戦争は需要の急増や市場の大きな波を引き起こすトリガーになるのです。

武器の値段 戦争の値段

 みなさんは、武器の値段はいくらくらいだと思いますか?

 例えば、自衛隊が装備している10式戦車は一台で約10億円と言われています。(自衛隊の装備は世界的に見てもオーダーメイドのようなほぼオリジナル品なので、高めの値段になりがちです。)

 空を飛ぶ航空機はさらに高額です。現在、アメリカや日本を含めた西側諸国で導入が進んでいるF-35ステルス戦闘機はグレードによって差はありますが、一機84~110億円です。
 東側(いわゆるロシアや中国系)の機種は、西側より安いといわれており、経済的に余裕がない途上国でも採用例が多くみられますが、それでも一機50~70億円といわれています。(兵器も買い手が増えれば値段は原則安くなります!)
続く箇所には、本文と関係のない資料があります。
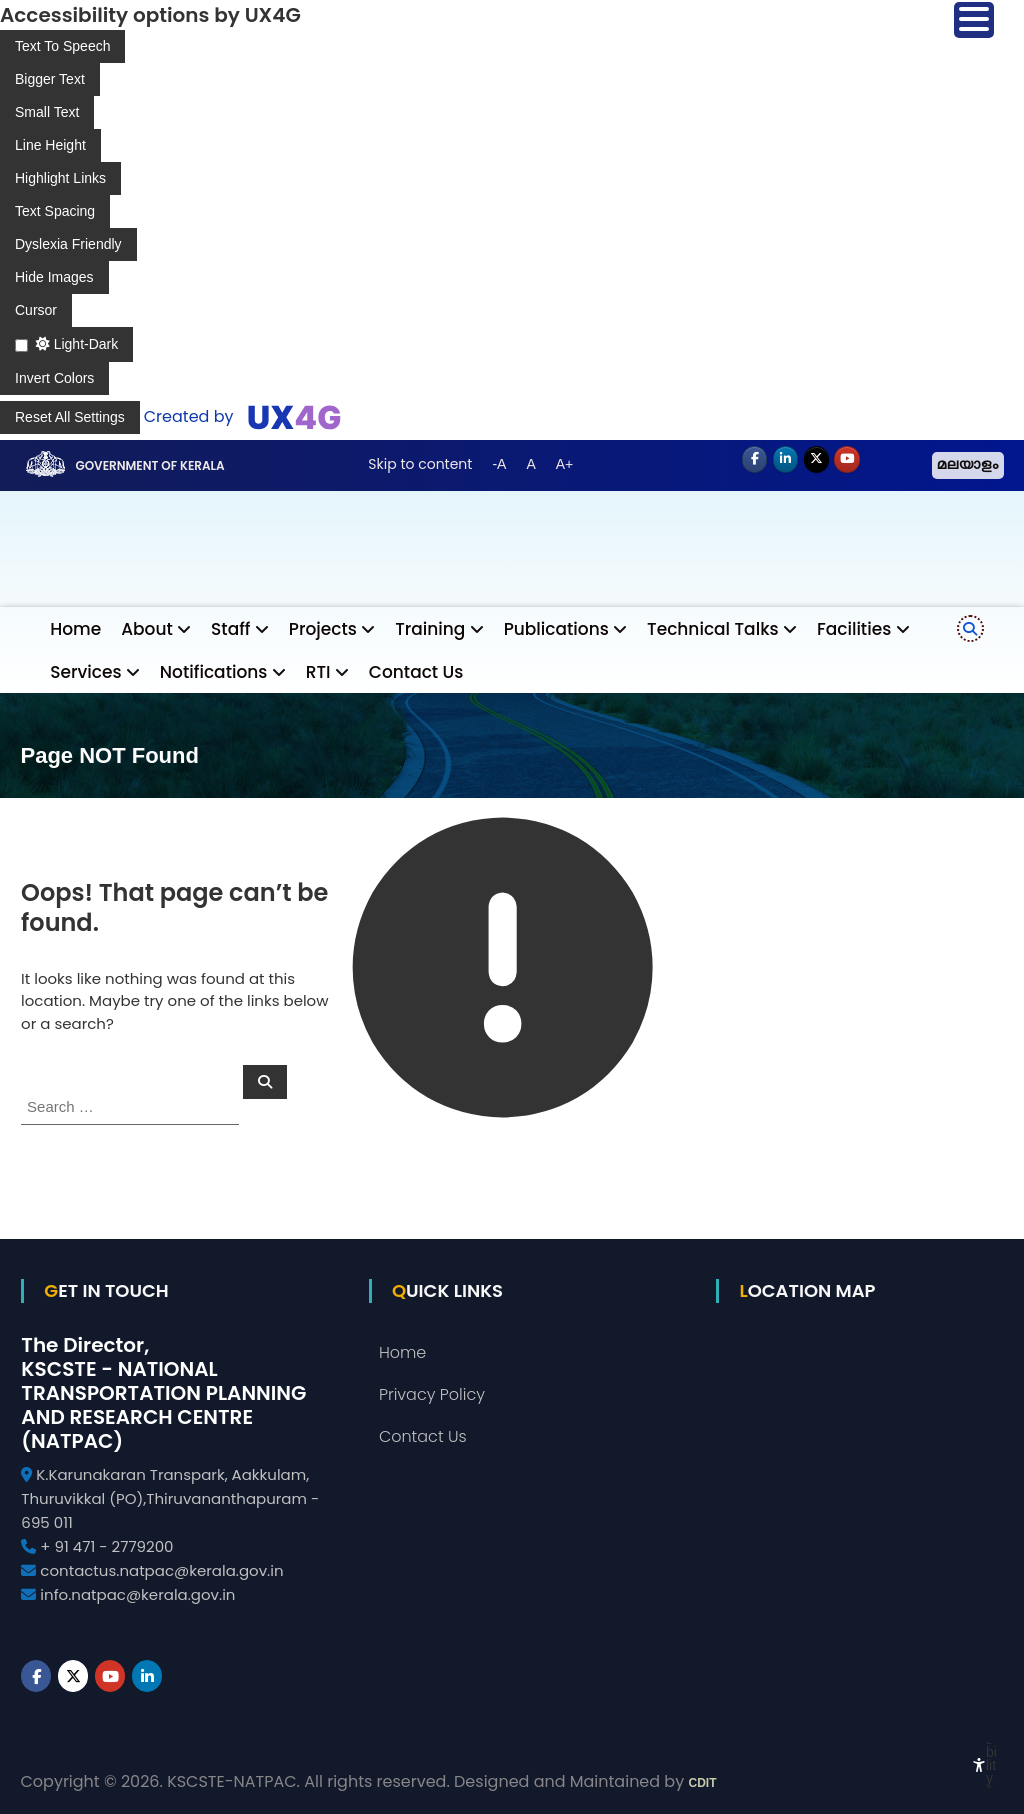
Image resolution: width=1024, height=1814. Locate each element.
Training (430, 629)
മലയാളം (968, 465)
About (147, 629)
 兵器の値段は、戦車のような修理して使用可能な兵器に限らず使い捨てのものも高額です。ウクライナで歩兵がロシア軍に向けてミサイルを発射している映像をニュースで見た方もいるのではないでしょうか。あの携帯式のミサイルは一発400万円します。肩からまるで新車を打ち出しているようですね。

 もちろん、戦車などと同じく使い捨ての兵器であっても大きく高性能になればなるほど桁が大きくなります。
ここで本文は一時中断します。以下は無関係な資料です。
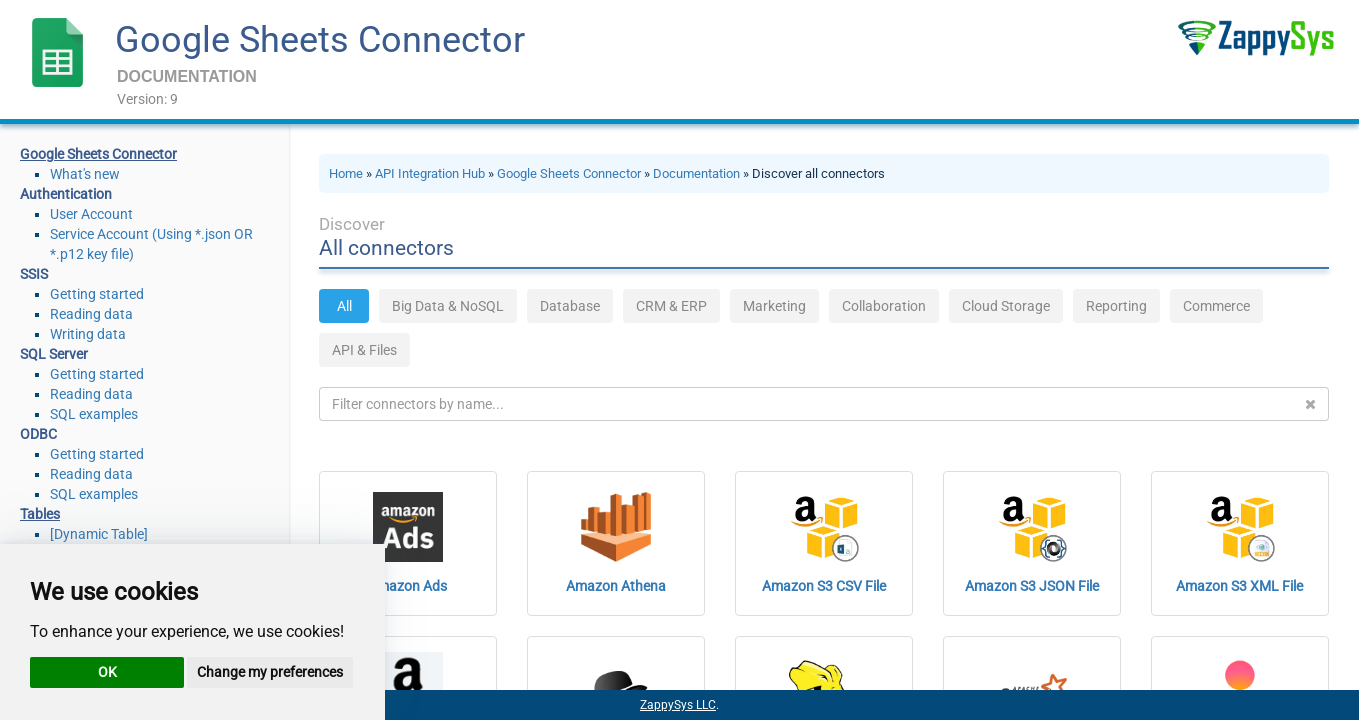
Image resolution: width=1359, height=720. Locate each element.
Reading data (91, 314)
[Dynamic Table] (99, 534)
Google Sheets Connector (320, 40)
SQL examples (94, 414)
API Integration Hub (430, 173)
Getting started (97, 294)
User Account (91, 214)
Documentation (696, 173)
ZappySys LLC (678, 705)
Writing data (88, 334)
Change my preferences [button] (270, 672)
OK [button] (107, 672)
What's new (85, 174)
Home (346, 173)
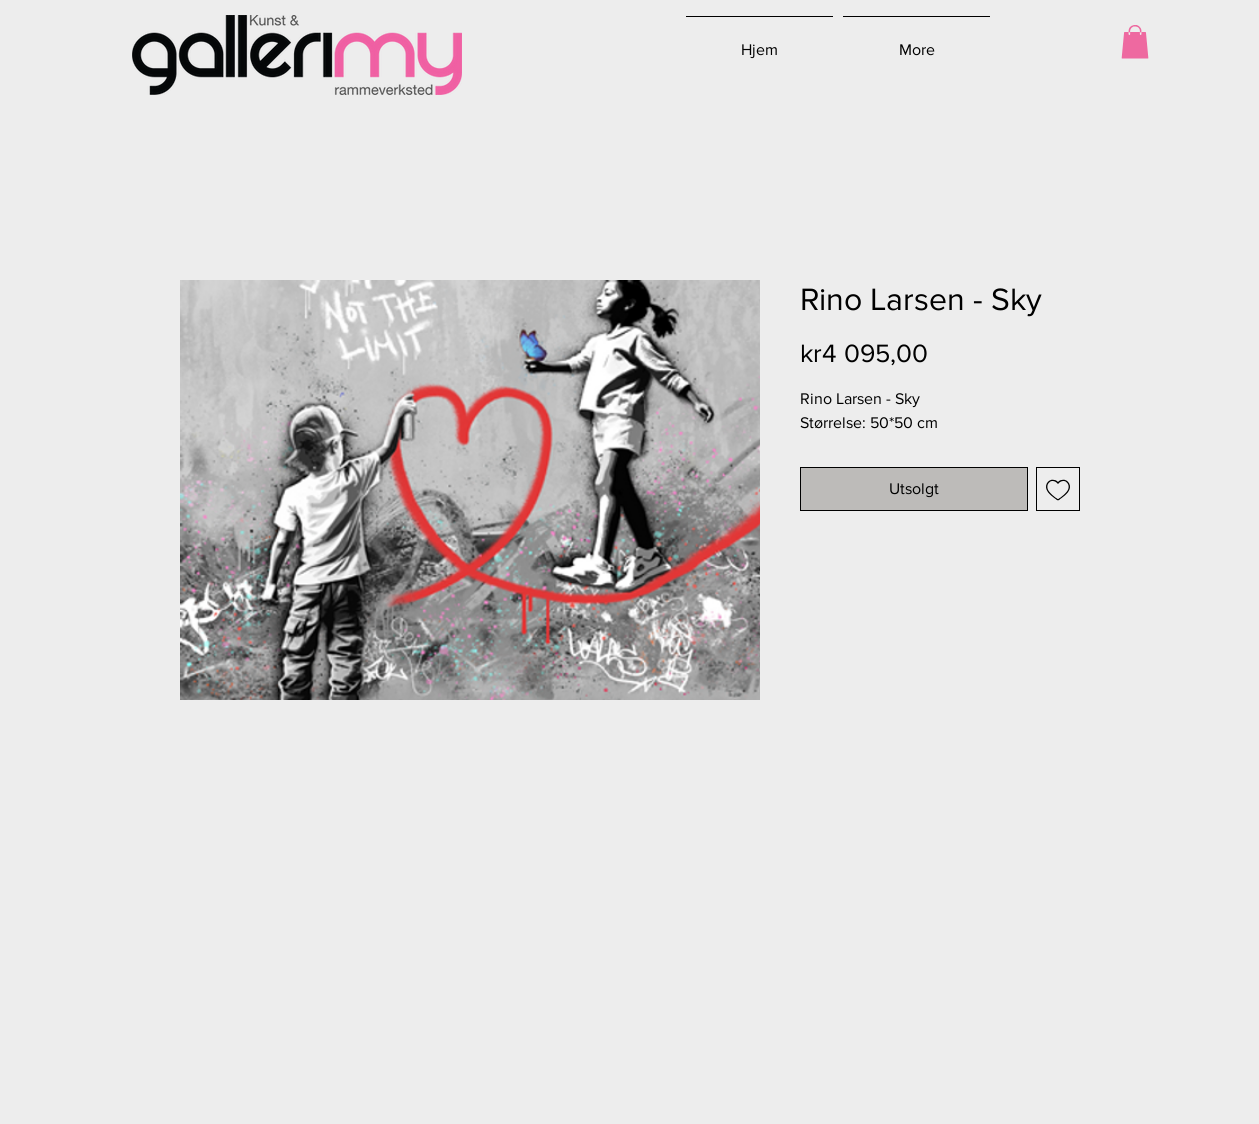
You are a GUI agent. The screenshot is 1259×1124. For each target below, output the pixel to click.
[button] (1135, 41)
 今年も日本へ向けて北朝鮮が衛星と称して弾道ミサイルの発射を行っていますね。あの長距離弾道ミサイルは、射程が数千キロにも及び宇宙空間に一度出てから超高速で大気圏に再突入するという恐ろしい兵器です。わずか数分で着弾します。

 そんな弾道ミサイルは一発で3億円以上、射程距離が長ければ一発で10億円とも言われています。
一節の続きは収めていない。